Effective Approaches to Attention-based Neural Machine Translationsm

Code to train Neural Machine Translation systems as described in our EMNLP paper Effective Approaches to Attention-based Neural Machine Translation.

Features:

Multi-layer bilingual encoder-decoder models: GPU-enabled.
Attention mechanisms: global and local models.
Beam-search decoder: can decode multiple models.
Other features: dropout, train monolingual language models.
End-to-end pipeline: scripts to preprocess, compute evaluation scores.

Citations:

If you make use of this code in your research, please cite our paper

@InProceedings{luong-pham-manning:2015:EMNLP,
  author    = {Luong, Minh-Thang  and  Pham, Hieu  and  Manning, Christopher D.},
  title     = {Effective Approaches to Attention-based Neural Machine Translation},
  booktitle = {Proceedings of the 2015 Conference on Empirical Methods in Natural Language Processing},
  year      = {2015},
}

Thang Luong [email protected], 2014, 2015
With contributions from: Hieu Pham [email protected] -- beam-search decoder.

Files

README.md       - this file
code/           - main Matlab code
  trainLSTM.m: train models
  testLSTM.m: decode models
data/           - toy data
scripts/        - utility scripts

The code directory further divides into sub-directories:

  basic/: define basic functions like sigmoid, prime. It also has an efficient way to aggreate embeddings.
  layers/: we define various layers like attention, LSTM, etc.
  misc/: things that we haven't categorized yet.
  preprocess/: deal with data.
  print/: print results, logs for debugging purposes.

Examples

Prepare the data

./scripts/run_prepare_data.sh ./data/train.10k.en ./data/valid.100.en ./data/test.100.en 1000 ./output/id.1000
./scripts/run_prepare_data.sh ./data/train.10k.de ./data/valid.100.de ./data/test.100.de 1000 ./output/id.1000

Here, we convert train/valid/test files in text format into integer format that can be handled efficiently in Matlab. The script syntax is:

run_prepare_data.sh <trainFile> <validFile> <testFile> <vocabSize> <outDir>

Train a bilingual, encoder-decoder model

In Matlab, go into the code/ directory and run:

trainLSTM('../output/id.1000/train.10k', '../output/id.1000/valid.100', '../output/id.1000/test.100', 'de', 'en', '../output/id.1000/train.10k.de.vocab.1000', '../output/id.1000/train.10k.en.vocab.1000', '../output/basic', 'isResume', 0)

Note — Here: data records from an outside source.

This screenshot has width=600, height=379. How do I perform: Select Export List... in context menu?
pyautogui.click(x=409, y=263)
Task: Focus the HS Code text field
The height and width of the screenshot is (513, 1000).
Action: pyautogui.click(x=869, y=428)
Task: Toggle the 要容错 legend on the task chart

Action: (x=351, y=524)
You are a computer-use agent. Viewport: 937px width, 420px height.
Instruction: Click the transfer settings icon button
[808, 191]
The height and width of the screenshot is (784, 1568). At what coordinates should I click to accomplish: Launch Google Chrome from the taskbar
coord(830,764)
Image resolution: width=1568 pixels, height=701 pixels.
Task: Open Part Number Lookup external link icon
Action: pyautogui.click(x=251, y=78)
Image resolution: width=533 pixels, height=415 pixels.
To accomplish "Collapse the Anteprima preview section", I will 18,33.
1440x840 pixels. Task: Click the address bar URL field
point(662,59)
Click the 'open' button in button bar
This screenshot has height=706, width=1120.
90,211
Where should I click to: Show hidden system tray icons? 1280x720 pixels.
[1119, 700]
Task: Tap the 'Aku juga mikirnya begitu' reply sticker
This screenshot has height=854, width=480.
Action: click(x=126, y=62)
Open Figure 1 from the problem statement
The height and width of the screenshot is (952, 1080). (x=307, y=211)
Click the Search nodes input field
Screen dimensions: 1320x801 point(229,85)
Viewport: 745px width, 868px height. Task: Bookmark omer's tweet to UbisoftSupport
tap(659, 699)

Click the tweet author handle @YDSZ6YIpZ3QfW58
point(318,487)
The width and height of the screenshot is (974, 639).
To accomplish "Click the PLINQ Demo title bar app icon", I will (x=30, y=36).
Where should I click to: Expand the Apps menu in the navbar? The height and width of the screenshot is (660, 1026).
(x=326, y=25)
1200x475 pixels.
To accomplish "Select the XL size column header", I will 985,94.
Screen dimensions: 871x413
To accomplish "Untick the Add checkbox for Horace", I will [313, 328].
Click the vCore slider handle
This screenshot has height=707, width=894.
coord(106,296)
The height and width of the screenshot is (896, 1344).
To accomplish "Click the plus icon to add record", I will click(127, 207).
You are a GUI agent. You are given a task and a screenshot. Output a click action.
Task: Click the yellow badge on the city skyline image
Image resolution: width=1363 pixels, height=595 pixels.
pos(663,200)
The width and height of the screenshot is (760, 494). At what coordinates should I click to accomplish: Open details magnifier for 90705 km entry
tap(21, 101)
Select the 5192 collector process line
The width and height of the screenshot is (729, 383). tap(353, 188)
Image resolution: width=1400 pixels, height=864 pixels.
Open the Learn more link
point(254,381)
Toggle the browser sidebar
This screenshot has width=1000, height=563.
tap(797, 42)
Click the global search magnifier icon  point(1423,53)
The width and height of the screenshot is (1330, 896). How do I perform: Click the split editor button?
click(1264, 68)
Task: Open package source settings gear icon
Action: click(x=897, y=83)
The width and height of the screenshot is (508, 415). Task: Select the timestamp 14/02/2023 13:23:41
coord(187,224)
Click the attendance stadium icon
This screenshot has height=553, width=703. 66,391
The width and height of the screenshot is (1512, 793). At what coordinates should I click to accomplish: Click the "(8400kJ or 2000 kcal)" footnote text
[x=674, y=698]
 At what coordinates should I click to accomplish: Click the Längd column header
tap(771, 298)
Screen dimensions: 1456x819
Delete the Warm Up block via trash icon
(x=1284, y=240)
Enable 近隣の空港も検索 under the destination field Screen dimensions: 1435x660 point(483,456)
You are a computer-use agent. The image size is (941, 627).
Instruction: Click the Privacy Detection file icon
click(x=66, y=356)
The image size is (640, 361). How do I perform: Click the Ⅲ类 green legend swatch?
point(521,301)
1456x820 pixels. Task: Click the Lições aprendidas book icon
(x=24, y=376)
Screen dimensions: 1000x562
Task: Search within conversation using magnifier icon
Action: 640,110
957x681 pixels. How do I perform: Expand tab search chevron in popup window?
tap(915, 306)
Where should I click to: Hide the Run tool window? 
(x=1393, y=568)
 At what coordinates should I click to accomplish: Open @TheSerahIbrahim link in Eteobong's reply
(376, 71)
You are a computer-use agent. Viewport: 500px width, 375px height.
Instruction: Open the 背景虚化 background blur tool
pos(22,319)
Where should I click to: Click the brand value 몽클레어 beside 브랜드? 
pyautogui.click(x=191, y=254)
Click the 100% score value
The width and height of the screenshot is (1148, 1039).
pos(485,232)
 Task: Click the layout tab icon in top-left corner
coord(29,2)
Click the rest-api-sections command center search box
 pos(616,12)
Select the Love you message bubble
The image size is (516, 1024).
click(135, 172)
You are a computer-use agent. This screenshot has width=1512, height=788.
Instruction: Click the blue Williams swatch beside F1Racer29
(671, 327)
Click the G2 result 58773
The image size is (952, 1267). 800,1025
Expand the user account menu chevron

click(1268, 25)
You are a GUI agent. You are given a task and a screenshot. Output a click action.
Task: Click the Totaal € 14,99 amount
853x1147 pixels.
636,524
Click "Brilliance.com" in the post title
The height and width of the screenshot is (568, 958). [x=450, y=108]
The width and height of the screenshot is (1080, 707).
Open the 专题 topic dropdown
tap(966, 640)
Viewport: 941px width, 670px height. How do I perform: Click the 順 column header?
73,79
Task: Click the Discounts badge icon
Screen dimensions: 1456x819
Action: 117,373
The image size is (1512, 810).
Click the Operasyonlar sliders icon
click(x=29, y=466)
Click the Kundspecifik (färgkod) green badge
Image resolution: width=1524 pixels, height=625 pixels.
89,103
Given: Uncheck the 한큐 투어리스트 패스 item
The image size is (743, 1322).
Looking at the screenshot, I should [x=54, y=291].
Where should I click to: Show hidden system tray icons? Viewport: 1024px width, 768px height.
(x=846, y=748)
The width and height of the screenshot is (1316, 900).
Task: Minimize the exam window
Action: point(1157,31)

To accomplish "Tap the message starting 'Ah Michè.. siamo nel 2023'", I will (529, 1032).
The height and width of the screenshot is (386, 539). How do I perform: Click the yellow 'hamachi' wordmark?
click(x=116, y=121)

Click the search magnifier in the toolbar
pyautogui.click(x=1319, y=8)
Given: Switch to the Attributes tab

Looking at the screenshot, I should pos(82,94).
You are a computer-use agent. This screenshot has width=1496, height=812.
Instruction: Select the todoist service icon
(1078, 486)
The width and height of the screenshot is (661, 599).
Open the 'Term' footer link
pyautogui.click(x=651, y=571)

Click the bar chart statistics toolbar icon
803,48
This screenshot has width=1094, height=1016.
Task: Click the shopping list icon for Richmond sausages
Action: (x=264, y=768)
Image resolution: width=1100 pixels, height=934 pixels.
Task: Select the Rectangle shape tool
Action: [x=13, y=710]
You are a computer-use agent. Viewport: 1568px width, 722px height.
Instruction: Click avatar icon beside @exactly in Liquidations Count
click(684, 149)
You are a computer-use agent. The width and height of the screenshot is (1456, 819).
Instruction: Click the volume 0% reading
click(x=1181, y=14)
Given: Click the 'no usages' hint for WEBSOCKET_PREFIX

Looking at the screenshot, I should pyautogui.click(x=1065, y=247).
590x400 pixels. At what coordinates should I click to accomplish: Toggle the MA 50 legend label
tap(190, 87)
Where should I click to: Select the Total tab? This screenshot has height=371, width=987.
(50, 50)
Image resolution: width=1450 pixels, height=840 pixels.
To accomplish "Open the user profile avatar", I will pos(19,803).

This trains a very basic model with all the default settings. We set 'isResume' to 0 so that it will train a new model each time you run the command instead of loading existing models. See trainLSTM.m for more.

(To run directly from your terminal, checkout scripts/train.sh)

The syntax is:

trainLSTM(trainPrefix,validPrefix,testPrefix,srcLang,tgtLang,srcVocabFile,tgtVocabFile,outDir,varargin)
% Arguments:
%   trainPrefix, validPrefix, testPrefix: expect files trainPrefix.srcLang,
%     trainPrefix.tgtLang. Similarly for validPrefix and testPrefix.
%     These data files contain sequences of integers one per line.
%   srcLang, tgtLang: languages, e.g. en, de.
%   srcVocabFile, tgtVocabFile: one word per line.
%   outDir: output directory.
%   varargin: other optional arguments.

The trainer code outputs logs such as:

1, 20, 6.38K, 1, 6.52, gN=11.62

which means: at epoch 1, mini-batches 20, training speed is 6.38K words/s, learning rate is 1, train cost is 6.52, and grad norm is 11.62.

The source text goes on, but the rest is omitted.